▸ TEXTO:
El glaciar tiene líneas que se forman en cada verano. Aprendimos a decir el nombre de aquel volcán que paralizó el tráfico aéreo en Europa en el 2011 con su erupción. Esa línea es más gruesa y más oscura que las otras.
Adentro del glaciar había una sala donde el festival de cine de Reijavik recibía a 300 personas y proyectaban una película. Tenían también un bar, pero lo cerraron porque solo hay dos baños de esos de letrina portátil y una fiesta con bar es demasiado para su capacidad de atención.
Hay una sala que es una capilla, donde la gente incluso se ha casado o proponen matrimonio. Normalmente llegan todos abrigados y antes de entrar, se cambian con sus trajes de novios. Hubo una novia que exigió que la llevaran ya vestida y pintada alzada por los túneles hasta la capilla, donde le dio hipotermia y la ceremonia terminó en el hospital.

▸ DATOS PROPORCIONADOS:
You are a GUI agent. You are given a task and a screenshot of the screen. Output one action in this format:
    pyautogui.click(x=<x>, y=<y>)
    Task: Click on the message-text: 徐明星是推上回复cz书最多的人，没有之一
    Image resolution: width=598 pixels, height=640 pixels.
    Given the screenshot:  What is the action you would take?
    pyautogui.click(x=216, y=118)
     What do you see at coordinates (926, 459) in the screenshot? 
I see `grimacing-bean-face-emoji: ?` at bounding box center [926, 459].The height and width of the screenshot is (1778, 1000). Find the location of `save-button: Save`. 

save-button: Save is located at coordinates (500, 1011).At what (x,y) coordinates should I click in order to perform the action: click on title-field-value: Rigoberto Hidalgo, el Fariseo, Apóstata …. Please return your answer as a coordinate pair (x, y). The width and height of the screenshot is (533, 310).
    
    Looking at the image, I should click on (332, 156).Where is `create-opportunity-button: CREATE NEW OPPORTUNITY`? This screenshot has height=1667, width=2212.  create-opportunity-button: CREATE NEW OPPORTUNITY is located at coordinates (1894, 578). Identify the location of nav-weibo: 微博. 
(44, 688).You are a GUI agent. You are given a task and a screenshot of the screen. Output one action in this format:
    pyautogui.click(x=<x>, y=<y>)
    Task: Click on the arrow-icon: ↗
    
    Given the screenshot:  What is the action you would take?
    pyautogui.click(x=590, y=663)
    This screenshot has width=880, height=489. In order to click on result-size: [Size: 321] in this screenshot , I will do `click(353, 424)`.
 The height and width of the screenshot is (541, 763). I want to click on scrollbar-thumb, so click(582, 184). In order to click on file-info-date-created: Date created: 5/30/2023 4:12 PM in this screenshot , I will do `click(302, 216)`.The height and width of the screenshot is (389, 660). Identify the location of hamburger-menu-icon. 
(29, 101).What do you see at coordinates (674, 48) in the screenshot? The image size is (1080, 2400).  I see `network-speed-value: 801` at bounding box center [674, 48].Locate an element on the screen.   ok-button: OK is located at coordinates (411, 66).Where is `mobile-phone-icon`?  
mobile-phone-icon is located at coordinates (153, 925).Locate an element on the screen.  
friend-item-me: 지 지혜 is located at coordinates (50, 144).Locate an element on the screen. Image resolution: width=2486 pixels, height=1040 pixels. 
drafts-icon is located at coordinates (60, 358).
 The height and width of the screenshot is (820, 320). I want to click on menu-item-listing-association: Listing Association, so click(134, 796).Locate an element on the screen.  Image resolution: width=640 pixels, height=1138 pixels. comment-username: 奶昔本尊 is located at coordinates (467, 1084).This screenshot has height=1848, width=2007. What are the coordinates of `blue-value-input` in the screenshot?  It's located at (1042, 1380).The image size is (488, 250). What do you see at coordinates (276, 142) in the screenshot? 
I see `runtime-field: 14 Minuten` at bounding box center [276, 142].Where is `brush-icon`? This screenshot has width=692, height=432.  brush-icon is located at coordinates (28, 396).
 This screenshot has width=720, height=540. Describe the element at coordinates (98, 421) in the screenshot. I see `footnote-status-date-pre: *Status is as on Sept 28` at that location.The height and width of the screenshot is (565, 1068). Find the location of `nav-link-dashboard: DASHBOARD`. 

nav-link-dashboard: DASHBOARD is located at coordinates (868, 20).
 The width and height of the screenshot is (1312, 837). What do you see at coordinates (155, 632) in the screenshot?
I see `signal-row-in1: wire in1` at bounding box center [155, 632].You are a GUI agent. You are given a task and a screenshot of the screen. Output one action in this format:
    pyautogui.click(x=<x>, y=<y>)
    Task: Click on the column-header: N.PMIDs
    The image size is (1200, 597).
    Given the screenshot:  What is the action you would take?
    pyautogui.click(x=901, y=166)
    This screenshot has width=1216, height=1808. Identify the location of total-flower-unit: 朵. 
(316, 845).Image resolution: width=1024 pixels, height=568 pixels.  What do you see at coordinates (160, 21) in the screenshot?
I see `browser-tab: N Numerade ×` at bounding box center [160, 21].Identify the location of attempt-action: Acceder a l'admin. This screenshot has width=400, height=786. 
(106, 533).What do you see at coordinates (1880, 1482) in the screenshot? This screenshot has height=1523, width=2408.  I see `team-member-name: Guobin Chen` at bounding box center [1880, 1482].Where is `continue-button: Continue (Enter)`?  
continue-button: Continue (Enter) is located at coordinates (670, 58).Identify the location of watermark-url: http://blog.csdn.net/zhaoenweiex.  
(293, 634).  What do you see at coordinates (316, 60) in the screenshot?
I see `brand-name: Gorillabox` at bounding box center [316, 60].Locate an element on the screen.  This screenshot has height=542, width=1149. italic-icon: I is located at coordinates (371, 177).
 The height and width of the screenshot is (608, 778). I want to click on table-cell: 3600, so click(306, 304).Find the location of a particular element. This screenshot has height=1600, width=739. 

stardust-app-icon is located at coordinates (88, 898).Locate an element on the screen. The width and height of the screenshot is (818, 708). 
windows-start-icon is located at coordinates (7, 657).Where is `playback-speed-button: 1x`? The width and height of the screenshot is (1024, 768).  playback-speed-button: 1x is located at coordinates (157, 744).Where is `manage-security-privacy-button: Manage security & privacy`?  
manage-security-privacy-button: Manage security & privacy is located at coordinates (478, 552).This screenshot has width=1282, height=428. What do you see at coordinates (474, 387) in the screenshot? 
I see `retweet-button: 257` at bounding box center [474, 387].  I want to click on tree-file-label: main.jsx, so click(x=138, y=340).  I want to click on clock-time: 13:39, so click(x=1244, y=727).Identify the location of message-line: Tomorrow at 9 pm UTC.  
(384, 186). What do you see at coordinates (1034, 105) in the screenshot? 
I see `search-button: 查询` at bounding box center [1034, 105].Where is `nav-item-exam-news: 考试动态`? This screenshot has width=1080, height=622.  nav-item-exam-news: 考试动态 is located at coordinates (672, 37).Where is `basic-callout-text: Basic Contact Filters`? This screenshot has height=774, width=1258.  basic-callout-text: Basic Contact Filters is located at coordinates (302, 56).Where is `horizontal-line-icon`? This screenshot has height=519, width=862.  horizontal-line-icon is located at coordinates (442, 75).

▸ QUÉ HACER:
1. Cambia "bar" por "quiosco" en el fragmento del texto sobre el glaciar que va desde "El glaciar tiene" hasta "capacidad de atención.", ambos incluidos, y escribe ese fragmento completo.
2. Enumera todos los espacios o instalaciones del interior del glaciar que menciona el texto sobre el glaciar.
3. Sigue escribiendo el texto sobre el glaciar a partir de su última oración.

▸ RESPUESTAS:
1.
El glaciar tiene líneas que se forman en cada verano. Aprendimos a decir el nombre de aquel volcán que paralizó el tráfico aéreo en Europa en el 2011 con su erupción. Esa línea es más gruesa y más oscura que las otras.
Adentro del glaciar había una sala donde el festival de cine de Reijavik recibía a 300 personas y proyectaban una película. Tenían también un quiosco, pero lo cerraron porque solo hay dos baños de esos de letrina portátil y una fiesta con quiosco es demasiado para su capacidad de atención.

2.
- La sala donde el festival de cine de Reijavik recibía a 300 personas y proyectaba una película
- El bar, que cerraron
- Los dos baños de letrina portátil
- La sala que es una capilla
- Los túneles

3.
Aquí, en la capilla, el guía nos cantó esa canción de cuna. Su traducción fue dulce y macabra. En la versión de él, el bebé tenía por juguetes huesos viejos de oveja y la caja donde los guardas. Y la madre le dice que ella ha visto al sol negro tragarse todo el césped de un verano cualquiera. Suena hermosa. Y tiene ese algo de las canciones irlandesas antiguas que te rompen el corazón.
Chupamos las paredes del glaciar. Aprendimos que el agua que tomamos del tubo viene de aquí. Se habló mucho de pesos, medidas, alturas y datos, porque venía una familia alemana y todo el mundo sabe que la satisfacción de ellos son los numeritos exactos de cualquier cosa.
Nos resbalamos en el hielo. Pasamos por túneles cada vez más angostos y oscuros. Yo pegué la frente durísimo por no agacharme lo suficiente.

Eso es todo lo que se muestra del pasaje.